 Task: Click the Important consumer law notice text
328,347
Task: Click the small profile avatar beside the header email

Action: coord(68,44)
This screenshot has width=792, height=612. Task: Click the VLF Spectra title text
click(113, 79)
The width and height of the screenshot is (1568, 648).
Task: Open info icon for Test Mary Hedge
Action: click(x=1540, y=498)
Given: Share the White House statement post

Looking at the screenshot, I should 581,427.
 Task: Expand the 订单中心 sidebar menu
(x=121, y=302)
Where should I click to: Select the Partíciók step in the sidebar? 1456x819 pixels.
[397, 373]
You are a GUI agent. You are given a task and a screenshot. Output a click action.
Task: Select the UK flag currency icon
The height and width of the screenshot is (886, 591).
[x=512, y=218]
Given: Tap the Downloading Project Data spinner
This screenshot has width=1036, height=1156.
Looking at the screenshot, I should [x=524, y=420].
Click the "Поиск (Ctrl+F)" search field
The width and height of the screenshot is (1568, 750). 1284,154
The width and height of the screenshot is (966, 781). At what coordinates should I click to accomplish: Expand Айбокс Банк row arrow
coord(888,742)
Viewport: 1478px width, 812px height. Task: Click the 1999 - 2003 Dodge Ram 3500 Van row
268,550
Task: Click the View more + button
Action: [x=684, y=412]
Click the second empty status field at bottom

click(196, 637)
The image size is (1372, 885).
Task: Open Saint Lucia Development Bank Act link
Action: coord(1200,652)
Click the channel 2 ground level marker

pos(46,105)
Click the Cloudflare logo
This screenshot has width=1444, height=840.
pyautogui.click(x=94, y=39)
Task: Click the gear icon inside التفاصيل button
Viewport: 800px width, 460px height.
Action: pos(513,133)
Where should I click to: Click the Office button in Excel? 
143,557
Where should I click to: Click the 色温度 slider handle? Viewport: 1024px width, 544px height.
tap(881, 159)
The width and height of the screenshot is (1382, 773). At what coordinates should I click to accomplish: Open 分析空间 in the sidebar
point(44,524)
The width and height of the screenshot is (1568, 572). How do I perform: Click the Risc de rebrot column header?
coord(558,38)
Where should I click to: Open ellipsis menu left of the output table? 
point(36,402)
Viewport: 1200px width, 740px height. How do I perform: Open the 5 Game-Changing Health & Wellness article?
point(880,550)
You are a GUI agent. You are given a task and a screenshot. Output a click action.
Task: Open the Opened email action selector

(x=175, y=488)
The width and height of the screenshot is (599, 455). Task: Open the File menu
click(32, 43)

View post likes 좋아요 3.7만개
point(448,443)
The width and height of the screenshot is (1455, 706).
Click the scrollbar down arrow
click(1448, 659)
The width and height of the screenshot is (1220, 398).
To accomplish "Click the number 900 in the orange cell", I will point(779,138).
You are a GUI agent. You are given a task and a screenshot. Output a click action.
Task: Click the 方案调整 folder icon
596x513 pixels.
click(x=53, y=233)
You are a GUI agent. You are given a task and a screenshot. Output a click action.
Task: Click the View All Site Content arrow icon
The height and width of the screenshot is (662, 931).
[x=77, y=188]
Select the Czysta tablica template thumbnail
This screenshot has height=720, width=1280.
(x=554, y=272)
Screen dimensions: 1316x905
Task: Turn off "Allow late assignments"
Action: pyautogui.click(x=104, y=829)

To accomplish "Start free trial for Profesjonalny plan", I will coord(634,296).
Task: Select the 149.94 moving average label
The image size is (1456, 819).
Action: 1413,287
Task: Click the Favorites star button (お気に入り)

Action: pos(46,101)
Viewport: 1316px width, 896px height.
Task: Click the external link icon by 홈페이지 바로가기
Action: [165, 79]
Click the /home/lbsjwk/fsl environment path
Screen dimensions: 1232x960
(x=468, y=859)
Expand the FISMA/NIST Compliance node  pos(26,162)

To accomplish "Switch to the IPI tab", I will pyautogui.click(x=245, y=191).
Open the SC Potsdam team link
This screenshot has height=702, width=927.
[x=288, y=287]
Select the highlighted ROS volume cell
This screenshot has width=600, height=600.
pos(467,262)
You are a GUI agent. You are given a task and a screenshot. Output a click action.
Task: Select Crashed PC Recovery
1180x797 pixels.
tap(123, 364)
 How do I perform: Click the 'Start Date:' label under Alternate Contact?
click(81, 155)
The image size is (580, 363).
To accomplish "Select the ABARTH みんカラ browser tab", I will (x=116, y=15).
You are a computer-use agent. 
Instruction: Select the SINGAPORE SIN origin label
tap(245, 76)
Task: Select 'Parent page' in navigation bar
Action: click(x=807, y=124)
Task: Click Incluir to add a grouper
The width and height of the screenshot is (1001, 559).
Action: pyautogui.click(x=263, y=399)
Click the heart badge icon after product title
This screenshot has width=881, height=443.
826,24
******************************
Task to complete
Retype, in the same exact form, the lines of the material above from the line holding "Click the second empty status field at bottom" through the line holding "The width and height of the screenshot is (1455, 706).".

Answer to this task
Click the second empty status field at bottom

click(196, 637)
The image size is (1372, 885).
Task: Open Saint Lucia Development Bank Act link
Action: coord(1200,652)
Click the channel 2 ground level marker

pos(46,105)
Click the Cloudflare logo
This screenshot has width=1444, height=840.
pyautogui.click(x=94, y=39)
Task: Click the gear icon inside التفاصيل button
Viewport: 800px width, 460px height.
Action: pos(513,133)
Where should I click to: Click the Office button in Excel? 
143,557
Where should I click to: Click the 色温度 slider handle? Viewport: 1024px width, 544px height.
tap(881, 159)
The width and height of the screenshot is (1382, 773). At what coordinates should I click to accomplish: Open 分析空间 in the sidebar
point(44,524)
The width and height of the screenshot is (1568, 572). How do I perform: Click the Risc de rebrot column header?
coord(558,38)
Where should I click to: Open ellipsis menu left of the output table? 
point(36,402)
Viewport: 1200px width, 740px height. How do I perform: Open the 5 Game-Changing Health & Wellness article?
point(880,550)
You are a GUI agent. You are given a task and a screenshot. Output a click action.
Task: Open the Opened email action selector

(x=175, y=488)
The width and height of the screenshot is (599, 455). Task: Open the File menu
click(32, 43)

View post likes 좋아요 3.7만개
point(448,443)
The width and height of the screenshot is (1455, 706).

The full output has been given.